# Maybe my most important question ever...



## Jairus (Dec 13, 2009)

Hello folks. I struggled with this question and even where to post it. My apologies if its in the wrong place.
I will try to be brief. I believe this to be of critical importance to my soul, so I hope those of you who know the Lord well, will respond.
I have been a "Christian" for over 20 years now. I have put Christian in quotation marks because I am troubled and concerned if that truly is so. I have been married now for 20 years. My wife and I are at best, un-evenly yolked. That hasn't helped my walk, but that's not much of an excuse. You see, I look back and feel like I haven't changed much at all in all this time. In fact I have had terrible runs of backsliding into ugly sin's for prolonged periods. I have struggled to even spend time with the Lord. There is so much I could say, but time and your attention span deserves a break. I don't much buy the old Arminian argument for the carnal Christian. But that creates another complexity, at least for me...As a Calvinist, If I walked away from this conversation convinced that I was lost, what in the world could I do about it?
I can say this, I never seem to be able to walk away and shut the door on God. I also know its only by His Grace that I still breath today to post this. When in my 20 plus years spending time in Gods word, nothing has touched me the same. I just cant put it into words. There must be something going on!
Well I apologize for the choppy and erratic nature of this post, as its hard to gather your thoughts on such a topic as this and be systematic with them. I greatly look forward to reading your honest advice and thoughts.


----------



## rbcbob (Dec 14, 2009)

Jairus said:


> Hello folks. I struggled with this question and even where to post it. My apologies if its in the wrong place.
> I will try to be brief. I believe this to be of critical importance to my soul, so I hope those of you who know the Lord well, will respond.

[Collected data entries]
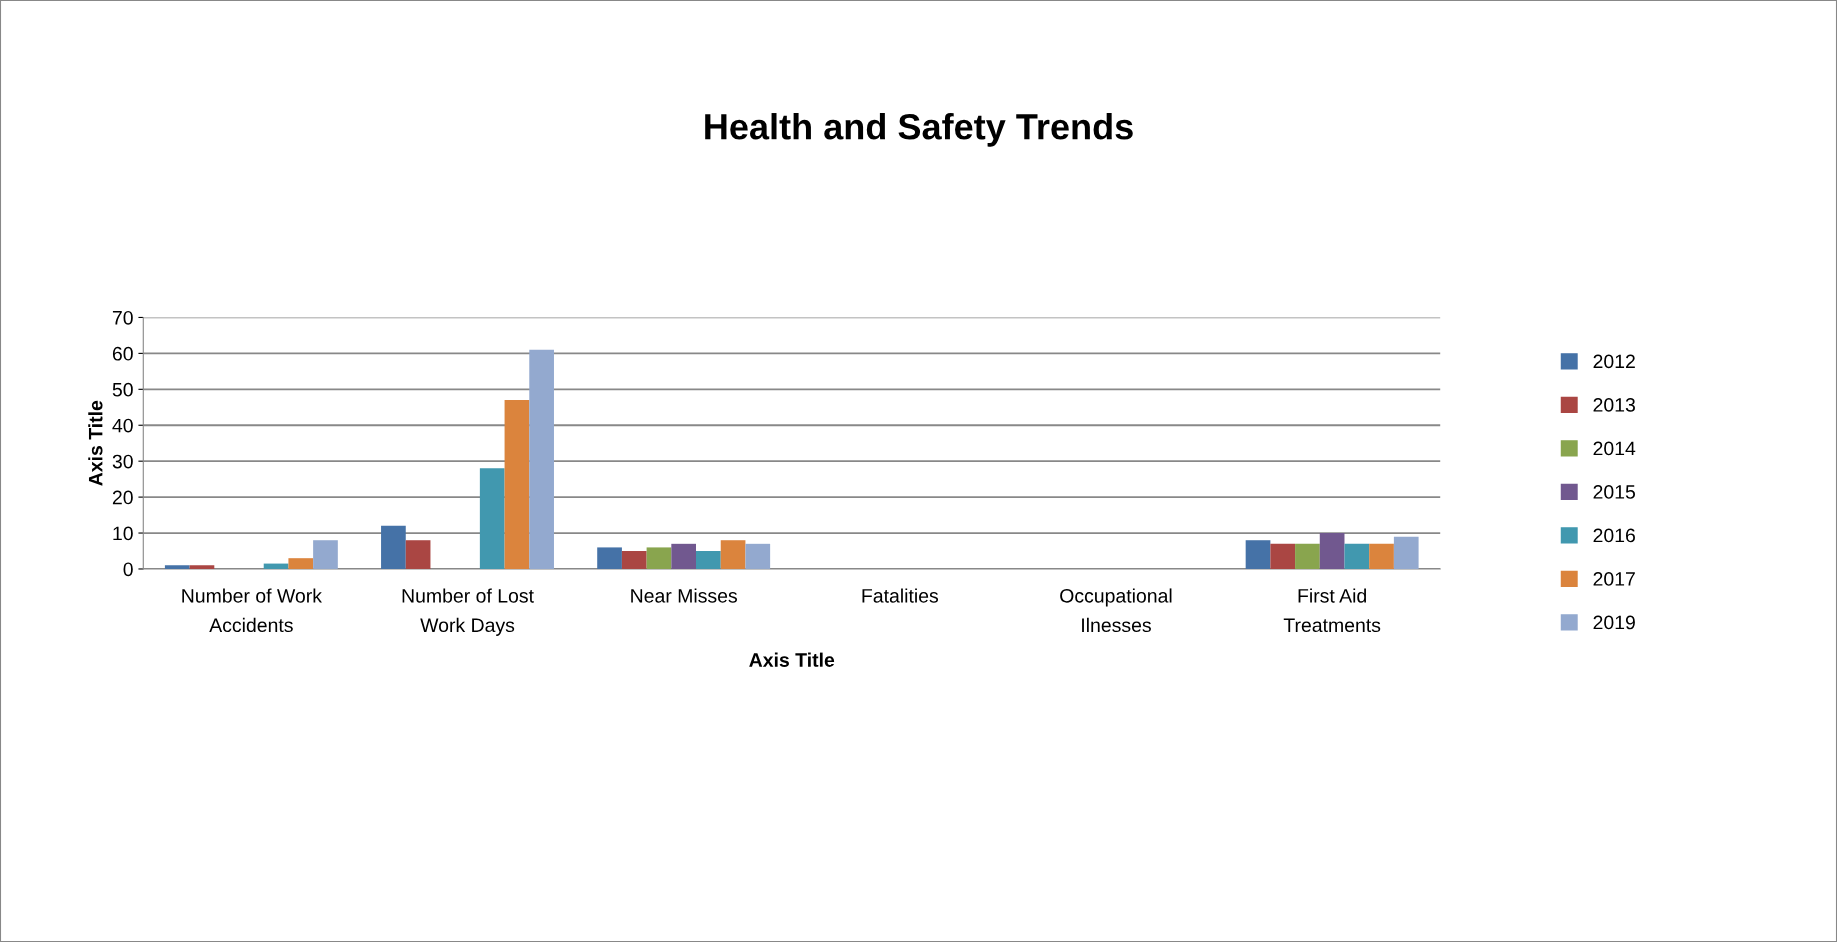 The image size is (1837, 942). What do you see at coordinates (1614, 536) in the screenshot?
I see `legend-label: 2016` at bounding box center [1614, 536].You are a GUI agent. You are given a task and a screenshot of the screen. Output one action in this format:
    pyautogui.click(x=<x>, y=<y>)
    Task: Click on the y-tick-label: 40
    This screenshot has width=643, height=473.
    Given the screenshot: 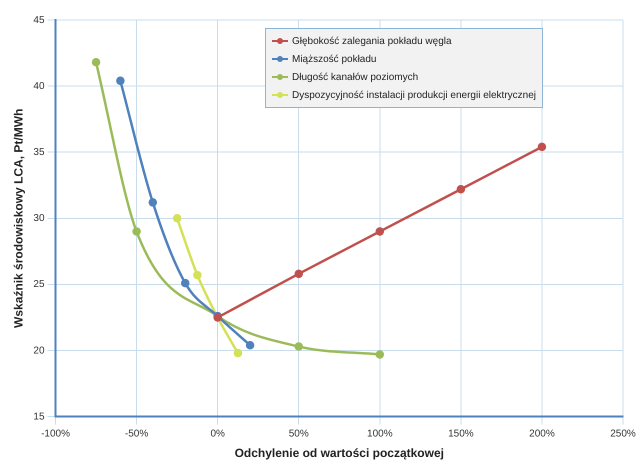 What is the action you would take?
    pyautogui.click(x=39, y=86)
    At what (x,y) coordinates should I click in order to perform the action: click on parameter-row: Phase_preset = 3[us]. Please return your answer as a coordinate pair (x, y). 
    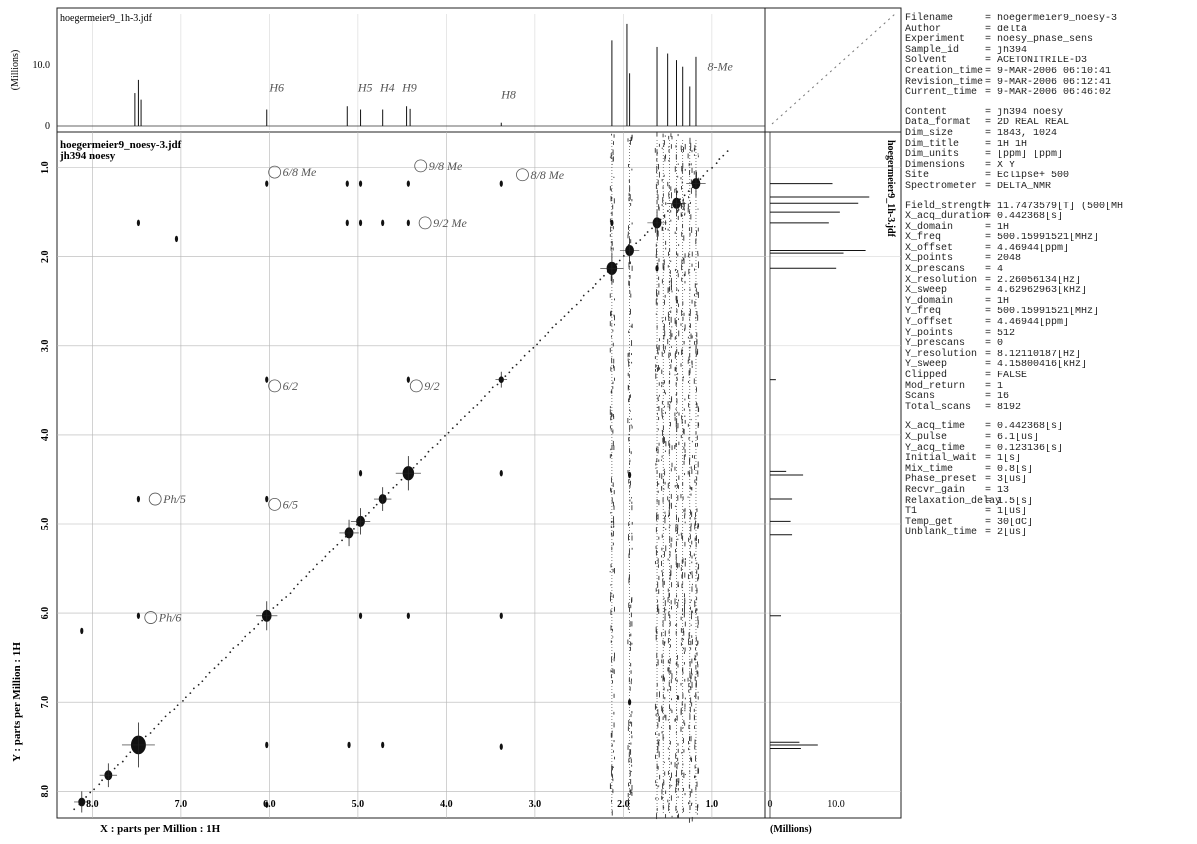
    Looking at the image, I should click on (1050, 480).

● **The problem**: Transcribe the forum thread word for word, starting with "I can say this, I" and going on through "(Dec 14, 2009)".

● **Expected answer**:
I can say this, I never seem to be able to walk away and shut the door on God. I also know its only by His Grace that I still breath today to post this. When in my 20 plus years spending time in Gods word, nothing has touched me the same. I just cant put it into words. There must be something going on!
Well I apologize for the choppy and erratic nature of this post, as its hard to gather your thoughts on such a topic as this and be systematic with them. I greatly look forward to reading your honest advice and thoughts.


----------



## rbcbob (Dec 14, 2009)